▶ **Task to carry out**:
The lines you return should be those containing the string "Switch", taken from the data below.

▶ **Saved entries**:
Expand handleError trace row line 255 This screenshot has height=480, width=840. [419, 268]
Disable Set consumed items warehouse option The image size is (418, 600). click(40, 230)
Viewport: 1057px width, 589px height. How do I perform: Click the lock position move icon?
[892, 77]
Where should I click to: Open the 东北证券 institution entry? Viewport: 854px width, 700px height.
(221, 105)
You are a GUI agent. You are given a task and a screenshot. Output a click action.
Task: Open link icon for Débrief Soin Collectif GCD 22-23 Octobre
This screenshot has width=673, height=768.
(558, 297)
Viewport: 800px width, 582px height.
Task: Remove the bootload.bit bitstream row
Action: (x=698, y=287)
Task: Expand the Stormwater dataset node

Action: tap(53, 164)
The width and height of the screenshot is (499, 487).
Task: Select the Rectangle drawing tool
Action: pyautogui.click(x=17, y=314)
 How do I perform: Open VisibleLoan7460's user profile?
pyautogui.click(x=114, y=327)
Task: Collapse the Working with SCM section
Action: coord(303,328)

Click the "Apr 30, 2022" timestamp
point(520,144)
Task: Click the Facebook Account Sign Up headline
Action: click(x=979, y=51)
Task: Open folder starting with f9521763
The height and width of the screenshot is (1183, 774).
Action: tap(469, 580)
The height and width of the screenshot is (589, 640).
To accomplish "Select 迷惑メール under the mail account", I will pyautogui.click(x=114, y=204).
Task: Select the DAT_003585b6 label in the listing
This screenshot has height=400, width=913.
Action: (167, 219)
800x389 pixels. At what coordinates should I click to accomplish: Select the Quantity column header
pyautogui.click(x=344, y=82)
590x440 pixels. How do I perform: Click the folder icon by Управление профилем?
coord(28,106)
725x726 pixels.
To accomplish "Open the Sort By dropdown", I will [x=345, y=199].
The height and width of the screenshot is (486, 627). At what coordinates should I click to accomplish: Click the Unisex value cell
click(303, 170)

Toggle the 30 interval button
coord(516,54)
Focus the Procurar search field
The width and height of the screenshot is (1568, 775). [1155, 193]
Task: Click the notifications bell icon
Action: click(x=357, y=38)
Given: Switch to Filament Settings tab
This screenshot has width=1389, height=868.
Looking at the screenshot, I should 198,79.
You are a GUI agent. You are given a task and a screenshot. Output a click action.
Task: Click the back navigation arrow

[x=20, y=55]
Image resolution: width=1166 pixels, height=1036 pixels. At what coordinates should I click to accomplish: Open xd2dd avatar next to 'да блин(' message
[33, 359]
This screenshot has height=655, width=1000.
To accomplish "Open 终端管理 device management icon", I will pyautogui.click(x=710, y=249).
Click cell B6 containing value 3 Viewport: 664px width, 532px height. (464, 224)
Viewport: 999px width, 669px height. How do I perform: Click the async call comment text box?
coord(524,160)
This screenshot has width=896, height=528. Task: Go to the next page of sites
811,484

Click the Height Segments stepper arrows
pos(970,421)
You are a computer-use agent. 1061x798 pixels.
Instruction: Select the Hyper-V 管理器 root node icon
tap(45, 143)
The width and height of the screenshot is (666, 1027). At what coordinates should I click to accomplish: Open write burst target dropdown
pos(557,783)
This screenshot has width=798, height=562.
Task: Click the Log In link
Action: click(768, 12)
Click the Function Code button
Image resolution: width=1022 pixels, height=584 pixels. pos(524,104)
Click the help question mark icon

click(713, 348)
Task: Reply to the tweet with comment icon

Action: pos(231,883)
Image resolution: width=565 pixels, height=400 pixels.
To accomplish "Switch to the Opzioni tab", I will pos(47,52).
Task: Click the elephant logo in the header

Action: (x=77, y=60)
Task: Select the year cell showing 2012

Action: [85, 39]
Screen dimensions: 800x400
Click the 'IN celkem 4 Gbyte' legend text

▶ **Result of the exercise**:
Given: Switch to Filament Settings tab
To accomplish "Switch to the Opzioni tab", I will pos(47,52).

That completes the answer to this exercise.